Des chercheurs de Check Point ont découvert une faille de sécurité au cœur d’une application préinstallée sur les téléphones Xiaomi… censée protéger les utilisateurs des attaques informatiques. Un sacré paradoxe.

C’est à une faille pas comme les autres à laquelle ont eu affaire les équipes de Check Point, une société de solutions dédiées à la sécurité des systèmes d’information. Les chercheurs de l’entreprise ont en effet décelé une faille nichée au cœur de Guard Provider, une application préinstallée sur les smartphones de la marque chinoise Xiaomi, quatrième plus important constructeur d’appareils mobiles au monde.

En premier lieu, précisons que le groupe asiatique a publié l’app’ sous un autre patronyme : Security, dont l’objectif est de détecter les logiciels et applications malveillants susceptibles d’endommager le système du terminal. Mais faut-il encore que Guard Provider soit lui aussi protégé contre les tentatives d’attaque informatique. Or, ce n’était pas le cas, comme l’ont prouvé les spécialistes de Check Point.

L’attaque de « l’homme au milieu »

Ces derniers ont ainsi mis en exergue une vulnérabilité liée aux différents SDK (Software Kit Development) utilisés par l’application, laquelle ouvrait la voie à une attaque Man-in-the-middle (MITM), technique consistant à intercepter les communications entre deux entités. De ce fait, un hacker est en mesure d’introduire un logiciel malveillant pour récolter des données ou exiger une rançon financière (ransomware).

Le Pocophone F1 de Xiaomi. // Crédit photo : GEEK KAZU via Flickr.

Pour comprendre le procédé du piratage, une explication s’impose quant au fonctionnement de Guard Provider. Comme la majorité des applications, Security, de son second nom, fait appel à une série de SDK : Avast, AVL et Tencent, en l’occurrence. Au moment de configurer l’app’ mobile, l’utilisateur sélectionne l’un des fournisseurs en tant que moteur antivirus par défaut qui analysera le téléphone dans la foulée.

Merci qui ? Merci HTTP

Il s’avère que Guard Provider met régulièrement à jour sa base de données virale, celle qui référence les derniers virus existants.

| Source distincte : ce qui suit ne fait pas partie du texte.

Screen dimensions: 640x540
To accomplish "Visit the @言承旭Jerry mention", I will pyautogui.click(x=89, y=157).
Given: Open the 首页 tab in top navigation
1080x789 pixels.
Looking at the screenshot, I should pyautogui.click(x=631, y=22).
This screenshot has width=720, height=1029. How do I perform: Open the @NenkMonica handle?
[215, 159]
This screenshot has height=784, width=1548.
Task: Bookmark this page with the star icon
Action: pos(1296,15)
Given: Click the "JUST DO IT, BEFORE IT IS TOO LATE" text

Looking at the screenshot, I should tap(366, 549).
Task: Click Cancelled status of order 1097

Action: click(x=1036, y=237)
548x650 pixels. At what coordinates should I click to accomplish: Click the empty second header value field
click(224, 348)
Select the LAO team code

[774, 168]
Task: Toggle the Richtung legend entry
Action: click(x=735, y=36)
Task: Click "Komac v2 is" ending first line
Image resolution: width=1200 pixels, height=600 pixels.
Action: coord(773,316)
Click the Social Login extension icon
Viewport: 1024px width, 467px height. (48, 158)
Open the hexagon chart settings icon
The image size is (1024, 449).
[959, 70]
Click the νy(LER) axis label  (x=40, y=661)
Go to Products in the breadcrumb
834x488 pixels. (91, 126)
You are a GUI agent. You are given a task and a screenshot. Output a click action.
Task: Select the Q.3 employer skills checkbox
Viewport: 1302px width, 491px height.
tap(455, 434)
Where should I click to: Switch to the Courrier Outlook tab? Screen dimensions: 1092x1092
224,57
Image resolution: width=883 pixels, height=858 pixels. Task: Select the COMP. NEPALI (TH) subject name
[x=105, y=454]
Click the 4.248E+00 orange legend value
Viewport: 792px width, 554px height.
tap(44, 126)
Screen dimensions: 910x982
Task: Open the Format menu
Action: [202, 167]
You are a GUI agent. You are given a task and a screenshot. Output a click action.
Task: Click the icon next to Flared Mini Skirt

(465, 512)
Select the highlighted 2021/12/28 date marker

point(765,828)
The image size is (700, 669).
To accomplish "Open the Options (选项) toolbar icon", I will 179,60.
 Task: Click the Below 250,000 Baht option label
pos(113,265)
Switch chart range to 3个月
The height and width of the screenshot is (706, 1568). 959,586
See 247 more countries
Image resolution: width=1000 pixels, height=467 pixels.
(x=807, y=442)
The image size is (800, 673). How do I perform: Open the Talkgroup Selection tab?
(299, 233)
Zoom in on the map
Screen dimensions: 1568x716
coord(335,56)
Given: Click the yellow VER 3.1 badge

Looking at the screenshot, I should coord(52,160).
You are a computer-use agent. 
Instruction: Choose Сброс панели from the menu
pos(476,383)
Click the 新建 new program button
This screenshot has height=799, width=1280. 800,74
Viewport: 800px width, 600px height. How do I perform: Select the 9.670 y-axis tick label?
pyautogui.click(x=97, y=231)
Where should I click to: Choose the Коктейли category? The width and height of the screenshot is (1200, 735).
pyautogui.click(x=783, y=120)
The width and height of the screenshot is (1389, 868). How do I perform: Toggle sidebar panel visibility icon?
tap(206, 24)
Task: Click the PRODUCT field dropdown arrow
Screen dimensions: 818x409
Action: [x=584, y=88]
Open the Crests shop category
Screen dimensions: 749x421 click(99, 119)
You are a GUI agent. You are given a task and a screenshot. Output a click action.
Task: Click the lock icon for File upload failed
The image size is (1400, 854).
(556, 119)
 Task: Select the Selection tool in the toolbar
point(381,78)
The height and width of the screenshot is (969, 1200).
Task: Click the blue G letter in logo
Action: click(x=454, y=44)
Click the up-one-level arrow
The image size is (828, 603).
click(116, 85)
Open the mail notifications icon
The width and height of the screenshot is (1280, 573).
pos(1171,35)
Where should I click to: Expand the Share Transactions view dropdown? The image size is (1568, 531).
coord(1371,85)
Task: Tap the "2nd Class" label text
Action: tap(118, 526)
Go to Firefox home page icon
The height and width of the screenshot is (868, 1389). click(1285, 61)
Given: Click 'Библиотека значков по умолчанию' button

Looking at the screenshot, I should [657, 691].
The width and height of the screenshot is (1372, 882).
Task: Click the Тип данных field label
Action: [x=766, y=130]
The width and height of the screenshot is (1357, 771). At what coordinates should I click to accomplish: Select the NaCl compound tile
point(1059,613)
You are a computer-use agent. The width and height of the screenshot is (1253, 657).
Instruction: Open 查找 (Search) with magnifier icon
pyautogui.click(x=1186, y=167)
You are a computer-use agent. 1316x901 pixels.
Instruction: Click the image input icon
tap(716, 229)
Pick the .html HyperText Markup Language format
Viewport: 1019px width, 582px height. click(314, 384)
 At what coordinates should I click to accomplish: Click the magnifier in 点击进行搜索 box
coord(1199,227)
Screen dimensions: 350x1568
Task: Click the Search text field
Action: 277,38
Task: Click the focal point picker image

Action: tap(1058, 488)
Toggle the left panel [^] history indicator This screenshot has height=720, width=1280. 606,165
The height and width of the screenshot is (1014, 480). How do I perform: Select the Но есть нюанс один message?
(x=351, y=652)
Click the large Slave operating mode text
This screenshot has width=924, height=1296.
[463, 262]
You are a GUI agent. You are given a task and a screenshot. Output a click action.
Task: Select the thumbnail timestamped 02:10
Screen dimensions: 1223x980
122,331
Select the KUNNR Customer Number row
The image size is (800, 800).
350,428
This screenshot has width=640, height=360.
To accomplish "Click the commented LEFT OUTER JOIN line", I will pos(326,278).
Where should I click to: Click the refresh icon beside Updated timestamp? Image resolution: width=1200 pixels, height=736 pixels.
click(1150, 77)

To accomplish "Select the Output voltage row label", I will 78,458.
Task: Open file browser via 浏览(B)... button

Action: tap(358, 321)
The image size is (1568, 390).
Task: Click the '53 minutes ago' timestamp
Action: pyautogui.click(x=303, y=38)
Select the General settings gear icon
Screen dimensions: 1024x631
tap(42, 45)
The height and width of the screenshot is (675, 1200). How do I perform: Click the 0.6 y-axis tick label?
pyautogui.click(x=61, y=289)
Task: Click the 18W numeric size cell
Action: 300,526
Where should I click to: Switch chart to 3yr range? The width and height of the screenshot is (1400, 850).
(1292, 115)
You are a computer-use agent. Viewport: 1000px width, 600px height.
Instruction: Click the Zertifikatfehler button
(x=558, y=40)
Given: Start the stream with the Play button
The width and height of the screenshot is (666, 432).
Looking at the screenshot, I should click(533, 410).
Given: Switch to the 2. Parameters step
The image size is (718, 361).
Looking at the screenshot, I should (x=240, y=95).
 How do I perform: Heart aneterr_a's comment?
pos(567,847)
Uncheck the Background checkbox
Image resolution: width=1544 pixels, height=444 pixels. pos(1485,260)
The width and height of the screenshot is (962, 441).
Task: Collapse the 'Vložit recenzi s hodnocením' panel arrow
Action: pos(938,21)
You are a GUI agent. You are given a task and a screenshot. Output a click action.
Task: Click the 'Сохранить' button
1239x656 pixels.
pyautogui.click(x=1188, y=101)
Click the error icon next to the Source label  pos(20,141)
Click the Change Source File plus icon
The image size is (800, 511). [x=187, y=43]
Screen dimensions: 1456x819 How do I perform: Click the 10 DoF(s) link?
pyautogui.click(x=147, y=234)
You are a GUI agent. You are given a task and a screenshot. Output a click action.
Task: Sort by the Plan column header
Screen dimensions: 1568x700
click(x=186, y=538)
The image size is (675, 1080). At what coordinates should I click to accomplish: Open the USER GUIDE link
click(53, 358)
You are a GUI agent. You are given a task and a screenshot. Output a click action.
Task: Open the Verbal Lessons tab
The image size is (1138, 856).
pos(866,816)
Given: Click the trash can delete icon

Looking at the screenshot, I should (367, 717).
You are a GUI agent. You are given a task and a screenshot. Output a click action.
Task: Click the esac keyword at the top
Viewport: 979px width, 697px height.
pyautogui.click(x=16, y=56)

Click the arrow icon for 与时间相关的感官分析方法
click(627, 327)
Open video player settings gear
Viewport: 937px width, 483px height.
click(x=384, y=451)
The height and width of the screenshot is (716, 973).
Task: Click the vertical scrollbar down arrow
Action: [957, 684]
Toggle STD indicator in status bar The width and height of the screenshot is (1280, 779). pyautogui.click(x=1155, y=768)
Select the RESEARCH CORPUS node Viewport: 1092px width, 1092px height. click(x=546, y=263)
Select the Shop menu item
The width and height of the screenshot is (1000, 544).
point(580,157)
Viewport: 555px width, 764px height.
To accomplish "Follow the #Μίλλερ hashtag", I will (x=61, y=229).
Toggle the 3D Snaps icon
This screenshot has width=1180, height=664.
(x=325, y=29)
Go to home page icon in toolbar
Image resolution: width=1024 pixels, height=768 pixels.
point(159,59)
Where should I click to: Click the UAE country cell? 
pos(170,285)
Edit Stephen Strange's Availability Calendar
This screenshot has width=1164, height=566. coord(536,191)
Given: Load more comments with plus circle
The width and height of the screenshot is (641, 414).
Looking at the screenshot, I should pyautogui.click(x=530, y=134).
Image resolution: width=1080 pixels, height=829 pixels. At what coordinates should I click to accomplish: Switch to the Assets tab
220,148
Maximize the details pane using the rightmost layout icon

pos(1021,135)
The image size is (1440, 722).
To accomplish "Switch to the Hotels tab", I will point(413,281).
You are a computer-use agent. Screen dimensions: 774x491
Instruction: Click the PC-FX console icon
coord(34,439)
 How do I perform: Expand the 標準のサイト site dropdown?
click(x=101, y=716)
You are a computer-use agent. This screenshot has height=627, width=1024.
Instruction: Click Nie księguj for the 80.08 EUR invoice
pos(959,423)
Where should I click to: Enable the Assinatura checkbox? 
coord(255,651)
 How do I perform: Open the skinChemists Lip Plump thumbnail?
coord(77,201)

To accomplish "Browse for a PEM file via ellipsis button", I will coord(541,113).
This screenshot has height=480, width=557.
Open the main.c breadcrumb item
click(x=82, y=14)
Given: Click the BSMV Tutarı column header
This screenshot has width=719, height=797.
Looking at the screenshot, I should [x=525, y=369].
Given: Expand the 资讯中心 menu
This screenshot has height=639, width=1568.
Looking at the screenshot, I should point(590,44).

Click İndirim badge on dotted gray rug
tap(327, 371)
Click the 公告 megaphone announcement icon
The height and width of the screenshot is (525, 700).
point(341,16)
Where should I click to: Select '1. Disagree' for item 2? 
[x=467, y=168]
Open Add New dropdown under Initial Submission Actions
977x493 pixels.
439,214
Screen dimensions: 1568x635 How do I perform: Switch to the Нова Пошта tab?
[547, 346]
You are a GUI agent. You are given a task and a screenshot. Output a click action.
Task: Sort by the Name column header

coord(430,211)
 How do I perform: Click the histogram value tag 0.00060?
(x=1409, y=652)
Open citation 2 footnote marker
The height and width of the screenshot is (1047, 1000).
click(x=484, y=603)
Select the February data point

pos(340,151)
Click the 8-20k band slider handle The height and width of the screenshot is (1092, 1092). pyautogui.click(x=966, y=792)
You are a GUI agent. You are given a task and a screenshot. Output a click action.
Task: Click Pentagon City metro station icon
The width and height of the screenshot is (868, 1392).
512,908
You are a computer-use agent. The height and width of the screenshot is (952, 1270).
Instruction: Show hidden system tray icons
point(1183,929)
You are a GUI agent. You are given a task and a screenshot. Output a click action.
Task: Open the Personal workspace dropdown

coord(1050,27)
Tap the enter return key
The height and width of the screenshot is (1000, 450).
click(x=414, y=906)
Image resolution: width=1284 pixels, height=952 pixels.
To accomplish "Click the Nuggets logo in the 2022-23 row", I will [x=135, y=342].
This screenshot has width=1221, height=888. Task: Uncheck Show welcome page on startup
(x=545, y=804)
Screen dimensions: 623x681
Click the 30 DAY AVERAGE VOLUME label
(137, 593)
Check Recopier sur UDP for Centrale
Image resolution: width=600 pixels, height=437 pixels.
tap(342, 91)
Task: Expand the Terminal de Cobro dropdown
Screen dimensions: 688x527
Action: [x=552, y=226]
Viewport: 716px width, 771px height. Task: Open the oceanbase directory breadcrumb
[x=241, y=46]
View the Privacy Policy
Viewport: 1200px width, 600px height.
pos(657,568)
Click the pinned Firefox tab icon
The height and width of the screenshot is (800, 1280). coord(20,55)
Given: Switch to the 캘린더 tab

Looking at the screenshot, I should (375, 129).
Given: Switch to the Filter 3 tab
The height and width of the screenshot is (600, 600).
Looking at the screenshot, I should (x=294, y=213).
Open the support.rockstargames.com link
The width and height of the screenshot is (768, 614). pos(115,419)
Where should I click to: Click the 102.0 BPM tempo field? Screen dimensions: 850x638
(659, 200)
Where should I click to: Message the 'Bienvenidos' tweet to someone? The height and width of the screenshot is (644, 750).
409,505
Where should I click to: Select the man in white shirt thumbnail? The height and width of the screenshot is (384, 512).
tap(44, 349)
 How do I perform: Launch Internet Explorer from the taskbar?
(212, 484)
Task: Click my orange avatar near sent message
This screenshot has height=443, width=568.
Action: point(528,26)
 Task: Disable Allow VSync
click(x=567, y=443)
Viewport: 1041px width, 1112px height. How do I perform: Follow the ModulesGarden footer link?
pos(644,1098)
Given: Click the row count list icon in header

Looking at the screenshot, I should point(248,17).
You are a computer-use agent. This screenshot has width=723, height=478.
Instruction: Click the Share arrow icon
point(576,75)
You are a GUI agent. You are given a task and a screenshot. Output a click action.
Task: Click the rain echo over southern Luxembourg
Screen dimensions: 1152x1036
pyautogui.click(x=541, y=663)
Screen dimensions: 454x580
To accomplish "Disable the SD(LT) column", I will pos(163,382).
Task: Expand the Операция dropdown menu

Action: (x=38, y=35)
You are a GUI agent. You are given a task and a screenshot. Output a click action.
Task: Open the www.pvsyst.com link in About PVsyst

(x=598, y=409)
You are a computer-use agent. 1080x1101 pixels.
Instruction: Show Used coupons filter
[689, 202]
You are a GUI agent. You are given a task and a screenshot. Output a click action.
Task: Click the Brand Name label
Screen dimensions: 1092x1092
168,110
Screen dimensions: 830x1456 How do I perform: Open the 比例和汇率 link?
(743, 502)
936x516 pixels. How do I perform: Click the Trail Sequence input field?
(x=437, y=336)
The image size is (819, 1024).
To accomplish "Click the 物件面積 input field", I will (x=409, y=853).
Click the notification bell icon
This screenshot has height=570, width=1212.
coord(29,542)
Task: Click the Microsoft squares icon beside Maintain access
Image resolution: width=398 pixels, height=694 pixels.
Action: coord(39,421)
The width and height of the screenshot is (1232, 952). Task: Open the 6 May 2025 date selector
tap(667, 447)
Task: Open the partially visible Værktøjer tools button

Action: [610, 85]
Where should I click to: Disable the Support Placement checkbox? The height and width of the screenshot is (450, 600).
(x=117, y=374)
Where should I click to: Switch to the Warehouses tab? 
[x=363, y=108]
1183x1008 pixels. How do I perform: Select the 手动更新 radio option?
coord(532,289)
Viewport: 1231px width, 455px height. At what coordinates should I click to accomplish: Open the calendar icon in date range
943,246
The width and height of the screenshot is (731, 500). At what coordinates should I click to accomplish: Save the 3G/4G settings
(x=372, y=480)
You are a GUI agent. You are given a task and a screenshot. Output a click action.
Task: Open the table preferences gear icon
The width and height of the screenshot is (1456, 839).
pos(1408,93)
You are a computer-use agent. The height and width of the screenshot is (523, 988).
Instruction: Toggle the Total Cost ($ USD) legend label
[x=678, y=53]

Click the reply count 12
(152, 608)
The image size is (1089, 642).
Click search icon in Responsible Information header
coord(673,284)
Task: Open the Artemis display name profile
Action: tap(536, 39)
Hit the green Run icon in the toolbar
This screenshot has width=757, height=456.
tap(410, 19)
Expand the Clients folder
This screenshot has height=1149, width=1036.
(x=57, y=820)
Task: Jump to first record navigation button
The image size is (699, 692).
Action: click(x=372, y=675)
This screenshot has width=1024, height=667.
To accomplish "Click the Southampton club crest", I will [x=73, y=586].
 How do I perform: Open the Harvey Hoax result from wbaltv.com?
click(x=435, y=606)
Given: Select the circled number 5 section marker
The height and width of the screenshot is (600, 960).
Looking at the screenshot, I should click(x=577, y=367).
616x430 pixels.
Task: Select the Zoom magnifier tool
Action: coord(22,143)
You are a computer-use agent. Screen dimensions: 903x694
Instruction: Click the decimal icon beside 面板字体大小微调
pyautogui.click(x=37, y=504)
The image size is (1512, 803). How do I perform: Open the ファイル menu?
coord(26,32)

Sauf que le mécanisme de mise à jour utilise une connexion HTTP : elle n’est donc pas sécurisée. En se connectant au même réseau Wifi que sa victime — sur un lieu public, à titre d’exemple –, le pirate peut alors détecter le minutage de la mise à jour et, pour simplifier les choses, intercepter les communications établies pour y intégrer un code malveillant exécuté dans la foulée par le téléphone.

Check Point a rapidement (et secrètement) contacté Xiaomi pour présenter leurs trouvailles, lesquelles ont permis au fabricant de corriger le défaut avant que la faille ne soit publique. Le fait est que des millions de smartphones estampillés Xiaomi demeuraient vulnérables pendant plusieurs années, bien que le procédé d’attaque soit réservé aux hackers rompus aux piratages mobiles.